GIVEN PASSAGE >>
◆ ◆ ◆ ◆ ◆
# Pain after climbing a hill



## matfam (Jul 13, 2012)

I am posting this for my wife. I really enjoy riding with her and am looking for a solution. My wife rides a 2012 Specialized Vita Elite, its a decent bike that was set up and fit at our LBS. It does have a stem riser on it to give her a more up right position. After climbing a hill (medium roller), she hurts in a rather sensitive area. It seems that as she leans forward to climb her pelvis tips down and places pressure into an area that is uncomfortable, cycling shorts make it much worse. If I tip the saddle forward she feels like she is sliding off of it during normal riding.

My wife is not a petite woman, her fitness level is improving. She also has MS and riding is helping to keep her lower body strong. Right now we go 10-15 miles at about 10mph. Her goal is to ride 30 miles the second day of the Bike MS. The most climbing we have done is about 400' over 1 medium roller with the rest pretty gradual up and down.

Any ideas.


----------



## captain stubbing (Mar 30, 2011)

okay, sometimes when the going gets tough you tend to pull yourself forward and sit on the more narrower part of the saddle which gets into those sensitive areas. try to get her to maintain her position when going uphills or alternatively slide the saddle forward just a bit. (Note the current saddle position so if it doesn't work you can move it back).

the thing is with a bike fit you are sitting on a stationary bike in a shop, whereas in the real world your position changes during a ride depending on whether u are going up, down, into the wind etc.

good luck!


----------



## Tracy T (Nov 5, 2012)

Finding the right combination of fit, seat and shorts is hard. Some soreness in the beginning is normal but constant pain is not. Work with your wife on position. Help her find a seat that works for her. If she is happy you will be too.
As my position changed to more aero my seat changed also. Sounds like she's sitting pretty straight up. That puts most of her weight on her saddle. If she leans forward when climbing have her concentrate on keeping her saddle position and arch her back more if possible. 

Good luck


----------



## matfam (Jul 13, 2012)

Thanks, ladies...


----------



## love4himies (Jun 12, 2012)
◆ ◆ ◆ ◆ ◆
INFORMATION SHOWN >>
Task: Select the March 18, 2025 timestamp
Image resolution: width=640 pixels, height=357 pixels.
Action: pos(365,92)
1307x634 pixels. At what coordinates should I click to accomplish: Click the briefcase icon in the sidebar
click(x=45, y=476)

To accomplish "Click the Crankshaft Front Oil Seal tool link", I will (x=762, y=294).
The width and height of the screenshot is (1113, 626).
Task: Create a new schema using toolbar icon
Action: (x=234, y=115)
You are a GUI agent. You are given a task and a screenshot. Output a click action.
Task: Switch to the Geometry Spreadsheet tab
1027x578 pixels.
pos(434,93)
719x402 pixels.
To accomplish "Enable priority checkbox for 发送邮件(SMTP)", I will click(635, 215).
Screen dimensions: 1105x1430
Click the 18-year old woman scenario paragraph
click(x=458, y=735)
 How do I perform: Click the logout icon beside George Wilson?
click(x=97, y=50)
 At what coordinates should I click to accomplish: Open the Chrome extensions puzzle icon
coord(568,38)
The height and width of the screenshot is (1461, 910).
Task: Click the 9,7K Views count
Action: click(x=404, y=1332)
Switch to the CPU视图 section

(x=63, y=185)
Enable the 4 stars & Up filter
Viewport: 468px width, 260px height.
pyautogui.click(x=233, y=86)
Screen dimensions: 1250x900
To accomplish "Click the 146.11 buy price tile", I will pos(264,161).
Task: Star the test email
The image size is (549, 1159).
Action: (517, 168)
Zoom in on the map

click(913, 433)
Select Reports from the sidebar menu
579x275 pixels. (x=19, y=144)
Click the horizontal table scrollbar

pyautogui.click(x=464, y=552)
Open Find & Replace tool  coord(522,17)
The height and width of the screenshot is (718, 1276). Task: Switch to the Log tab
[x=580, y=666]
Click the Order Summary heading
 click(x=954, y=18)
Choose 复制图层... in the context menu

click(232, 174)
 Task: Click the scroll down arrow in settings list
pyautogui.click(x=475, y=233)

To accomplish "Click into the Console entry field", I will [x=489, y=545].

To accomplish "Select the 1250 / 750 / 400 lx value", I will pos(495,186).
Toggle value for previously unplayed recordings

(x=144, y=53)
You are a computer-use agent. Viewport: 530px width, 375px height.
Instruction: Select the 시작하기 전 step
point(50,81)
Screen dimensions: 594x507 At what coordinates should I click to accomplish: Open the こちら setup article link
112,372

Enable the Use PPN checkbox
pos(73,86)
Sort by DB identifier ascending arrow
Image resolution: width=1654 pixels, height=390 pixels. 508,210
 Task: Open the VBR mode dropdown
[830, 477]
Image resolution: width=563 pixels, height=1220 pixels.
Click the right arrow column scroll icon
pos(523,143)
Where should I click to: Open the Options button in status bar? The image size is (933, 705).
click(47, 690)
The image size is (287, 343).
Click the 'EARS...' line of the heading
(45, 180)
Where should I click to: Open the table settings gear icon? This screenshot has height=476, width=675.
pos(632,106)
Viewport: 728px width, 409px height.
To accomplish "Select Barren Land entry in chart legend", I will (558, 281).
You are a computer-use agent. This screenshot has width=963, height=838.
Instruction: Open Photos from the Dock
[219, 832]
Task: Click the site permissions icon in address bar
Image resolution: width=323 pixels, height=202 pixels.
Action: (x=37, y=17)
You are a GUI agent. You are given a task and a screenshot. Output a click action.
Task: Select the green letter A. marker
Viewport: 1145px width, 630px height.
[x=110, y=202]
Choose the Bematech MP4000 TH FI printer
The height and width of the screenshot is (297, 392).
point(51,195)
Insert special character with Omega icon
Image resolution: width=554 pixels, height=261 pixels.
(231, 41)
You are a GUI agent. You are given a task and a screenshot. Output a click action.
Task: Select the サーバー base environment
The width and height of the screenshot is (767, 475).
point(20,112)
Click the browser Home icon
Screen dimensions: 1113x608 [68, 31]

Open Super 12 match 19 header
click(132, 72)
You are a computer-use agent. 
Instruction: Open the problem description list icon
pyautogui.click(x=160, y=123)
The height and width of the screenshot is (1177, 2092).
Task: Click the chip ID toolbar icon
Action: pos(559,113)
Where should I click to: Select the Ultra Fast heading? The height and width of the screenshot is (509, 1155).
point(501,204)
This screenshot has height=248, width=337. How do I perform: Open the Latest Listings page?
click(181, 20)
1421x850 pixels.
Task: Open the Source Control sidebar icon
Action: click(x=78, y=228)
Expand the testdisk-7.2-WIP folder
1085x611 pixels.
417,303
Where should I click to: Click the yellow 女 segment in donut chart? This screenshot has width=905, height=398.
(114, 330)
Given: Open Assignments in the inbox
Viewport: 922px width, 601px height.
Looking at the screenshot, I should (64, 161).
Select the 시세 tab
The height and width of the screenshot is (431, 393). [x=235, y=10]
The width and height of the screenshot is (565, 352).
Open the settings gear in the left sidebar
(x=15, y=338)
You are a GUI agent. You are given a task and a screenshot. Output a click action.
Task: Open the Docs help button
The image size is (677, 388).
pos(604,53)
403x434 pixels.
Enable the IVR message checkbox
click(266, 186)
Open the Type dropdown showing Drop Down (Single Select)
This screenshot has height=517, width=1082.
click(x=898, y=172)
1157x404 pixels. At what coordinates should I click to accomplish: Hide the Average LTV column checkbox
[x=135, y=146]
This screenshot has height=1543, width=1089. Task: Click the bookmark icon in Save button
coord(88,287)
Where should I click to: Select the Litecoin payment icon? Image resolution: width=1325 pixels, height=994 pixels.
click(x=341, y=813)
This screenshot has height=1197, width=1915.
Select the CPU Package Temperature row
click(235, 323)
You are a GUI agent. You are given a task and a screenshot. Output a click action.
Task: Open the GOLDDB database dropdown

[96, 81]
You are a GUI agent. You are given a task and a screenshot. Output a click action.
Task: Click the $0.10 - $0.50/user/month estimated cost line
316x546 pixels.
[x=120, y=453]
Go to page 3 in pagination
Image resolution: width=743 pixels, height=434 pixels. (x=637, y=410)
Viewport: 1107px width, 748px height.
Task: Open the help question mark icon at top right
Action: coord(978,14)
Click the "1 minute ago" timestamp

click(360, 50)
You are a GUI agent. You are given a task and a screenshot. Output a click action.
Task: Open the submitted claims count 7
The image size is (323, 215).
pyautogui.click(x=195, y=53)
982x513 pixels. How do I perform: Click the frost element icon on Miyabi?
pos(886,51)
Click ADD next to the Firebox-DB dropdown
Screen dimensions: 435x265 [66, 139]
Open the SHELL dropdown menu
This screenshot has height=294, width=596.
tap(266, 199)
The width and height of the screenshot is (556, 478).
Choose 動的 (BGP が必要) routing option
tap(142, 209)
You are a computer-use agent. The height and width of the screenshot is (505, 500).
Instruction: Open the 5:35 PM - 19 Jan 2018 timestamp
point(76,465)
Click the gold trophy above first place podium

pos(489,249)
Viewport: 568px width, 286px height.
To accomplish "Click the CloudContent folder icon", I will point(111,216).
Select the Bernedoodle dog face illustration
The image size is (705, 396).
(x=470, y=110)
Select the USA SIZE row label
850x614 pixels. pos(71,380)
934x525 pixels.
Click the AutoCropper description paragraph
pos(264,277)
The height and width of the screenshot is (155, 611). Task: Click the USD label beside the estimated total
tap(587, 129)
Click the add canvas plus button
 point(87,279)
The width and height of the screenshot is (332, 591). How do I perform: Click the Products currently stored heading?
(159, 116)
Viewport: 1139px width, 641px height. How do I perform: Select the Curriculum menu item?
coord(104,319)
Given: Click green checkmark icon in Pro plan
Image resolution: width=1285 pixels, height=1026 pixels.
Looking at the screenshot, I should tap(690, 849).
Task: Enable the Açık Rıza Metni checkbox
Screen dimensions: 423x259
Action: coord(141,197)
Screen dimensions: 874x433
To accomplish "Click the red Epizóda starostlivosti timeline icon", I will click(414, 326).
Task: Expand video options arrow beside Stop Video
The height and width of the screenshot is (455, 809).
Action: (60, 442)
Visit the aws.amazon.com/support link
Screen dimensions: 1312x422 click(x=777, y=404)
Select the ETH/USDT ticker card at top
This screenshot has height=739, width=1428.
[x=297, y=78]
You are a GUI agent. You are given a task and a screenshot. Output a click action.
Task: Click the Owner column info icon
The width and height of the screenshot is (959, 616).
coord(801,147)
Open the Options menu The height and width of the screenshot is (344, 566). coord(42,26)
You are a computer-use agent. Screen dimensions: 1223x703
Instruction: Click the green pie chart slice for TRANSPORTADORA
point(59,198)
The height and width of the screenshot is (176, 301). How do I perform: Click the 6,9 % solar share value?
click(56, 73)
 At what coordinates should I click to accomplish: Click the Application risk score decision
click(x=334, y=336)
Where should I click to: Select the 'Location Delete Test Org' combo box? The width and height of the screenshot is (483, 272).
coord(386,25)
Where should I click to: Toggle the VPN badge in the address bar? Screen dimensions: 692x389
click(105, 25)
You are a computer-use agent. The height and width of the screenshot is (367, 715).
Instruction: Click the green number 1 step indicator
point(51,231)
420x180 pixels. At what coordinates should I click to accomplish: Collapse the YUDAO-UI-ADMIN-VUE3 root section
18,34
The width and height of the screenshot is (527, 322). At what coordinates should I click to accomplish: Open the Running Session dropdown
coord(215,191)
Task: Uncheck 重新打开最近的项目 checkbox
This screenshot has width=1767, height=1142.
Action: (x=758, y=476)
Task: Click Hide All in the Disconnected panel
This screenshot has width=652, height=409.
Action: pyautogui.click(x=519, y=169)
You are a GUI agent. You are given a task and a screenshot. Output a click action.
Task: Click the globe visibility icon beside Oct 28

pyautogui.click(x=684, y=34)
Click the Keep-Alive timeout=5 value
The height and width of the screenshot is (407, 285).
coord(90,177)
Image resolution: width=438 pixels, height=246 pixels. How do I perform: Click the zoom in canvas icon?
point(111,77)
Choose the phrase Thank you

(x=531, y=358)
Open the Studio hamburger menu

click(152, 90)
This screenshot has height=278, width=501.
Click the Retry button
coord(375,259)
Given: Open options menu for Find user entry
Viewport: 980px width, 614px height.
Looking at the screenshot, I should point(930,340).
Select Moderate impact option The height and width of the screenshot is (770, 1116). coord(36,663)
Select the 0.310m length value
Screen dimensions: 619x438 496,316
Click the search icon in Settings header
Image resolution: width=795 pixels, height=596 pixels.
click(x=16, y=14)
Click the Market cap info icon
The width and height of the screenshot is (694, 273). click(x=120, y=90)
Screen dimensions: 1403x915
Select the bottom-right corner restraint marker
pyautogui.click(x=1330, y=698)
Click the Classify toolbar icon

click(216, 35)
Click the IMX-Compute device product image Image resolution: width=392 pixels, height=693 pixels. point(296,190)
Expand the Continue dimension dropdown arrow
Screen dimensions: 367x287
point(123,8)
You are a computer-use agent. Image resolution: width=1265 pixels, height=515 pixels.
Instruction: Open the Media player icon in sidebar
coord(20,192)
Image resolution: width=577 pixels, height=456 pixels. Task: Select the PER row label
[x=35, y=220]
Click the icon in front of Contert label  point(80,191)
◆ ◆ ◆ ◆ ◆
WORK INSTRUCTIONS >>
1. In the thread about pain after climbing a hill, what bike does the wife ride?
2. Translate this sentence from the thread about pain after climbing a hill into Spanish: "Finding the right combination of fit, seat and shorts is hard."
3. Extend the thread about pain after climbing a hill by writing the reply that follows its final header.

SET OF ANSWERS >>
1. A 2012 Specialized Vita Elite.

2. Encontrar la combinación adecuada de ajuste, sillín y culote es difícil.

3.
Will your LBS allow you to try out different, higher end saddles before buying? I have yet to be happy with a saddle that has come with my bike. Also, when she climbs, have her concentrate on her peddle stroke, changing to an easier gear so she's not mashing, rather than bending forward. 

Also, I find that compact, dense chamois, rather than bulky ones much easier on the more delicate areas.


----------



## il sogno (Jul 15, 2002)

Perhaps her saddle is not right for her.


----------



## dnice (Jul 12, 2012)

not a lady, but here are my thoughts just on what techniques may help on the climbs (if it is a matter of technique which perhaps can be corrected).

after cycling for a couple years relatively trouble free in flat illinois, i moved to colorado and was faced with hills. consistent, persistent, and often big hills. what i learned was that the natural tendency when faced with the exertion of climbing is to push down through the core, that plus leaning forward and grinding the gears puts a lot of stress on sensitve areas. so, of course, within a month i developed hemorrhoids, (not once, but twice). 

thankfully, i had the good fortune to be around a lot of cyclists who were open with feedback and taught me techniques to keep my insides, well, inside. i learned to focus on cadence and spin up hills. (whereas before, my ego wanted to stay in a bigger gear, i was told to try and spin to a target cadence.) this helped massively. another thing was settling in and climbing on the tops, head up, butt shifted back in the saddle, open diaphragm, and breathe. i had to also learn to transfer the weight from my hands to my glutes, that is to say--release the death grip on the bars. a good technique i was taught to ensure this was to every so often grip then open the fingers on bars in a quick rhythm. that was a minor revelation. finally, the last piece of great piece of advice was to make 3 large exhales through the mouth whenever i feel myself losing technique and beginning to pant. i have no idea why this works so well, but it really does. i never did (still am not) become a strong climber, but at least i stopped damaging the sensitive areas of my body (haven't had a hemorrhoid since).

btw, i did follow the link to your fund raising page. my ex-gf (who is from portland, ironically enough) also had ms, and i know how much of a challenge that is. best to you and the missus.


----------



## kbwh (May 28, 2010)

Tilting the saddle nose down is counterproductive as OP found out. Slightly nose up will actually help the rider keeping the right position on the seat, with the weight being taken up by bone structure and not the delicate parts. That said a modern saddle with a generous cutout never did anyone any harm. Selle SMP, Specialized* and Selle Italia all make good saddles with big holes in the middle.
And in general: Some seats just will not fit a particular individual, as Il Sogno suggests.

*If you shop does the full Spesh BG they'll most probably have a seat that will make her nethers happy.


----------



## Trek2.3 (Sep 13, 2009)

This saddle was designed to eliminate the problem you describe. Take a look at it. moonsaddle.com. I have 10,000 miles on mine.


----------



## AshLes (Mar 31, 2013)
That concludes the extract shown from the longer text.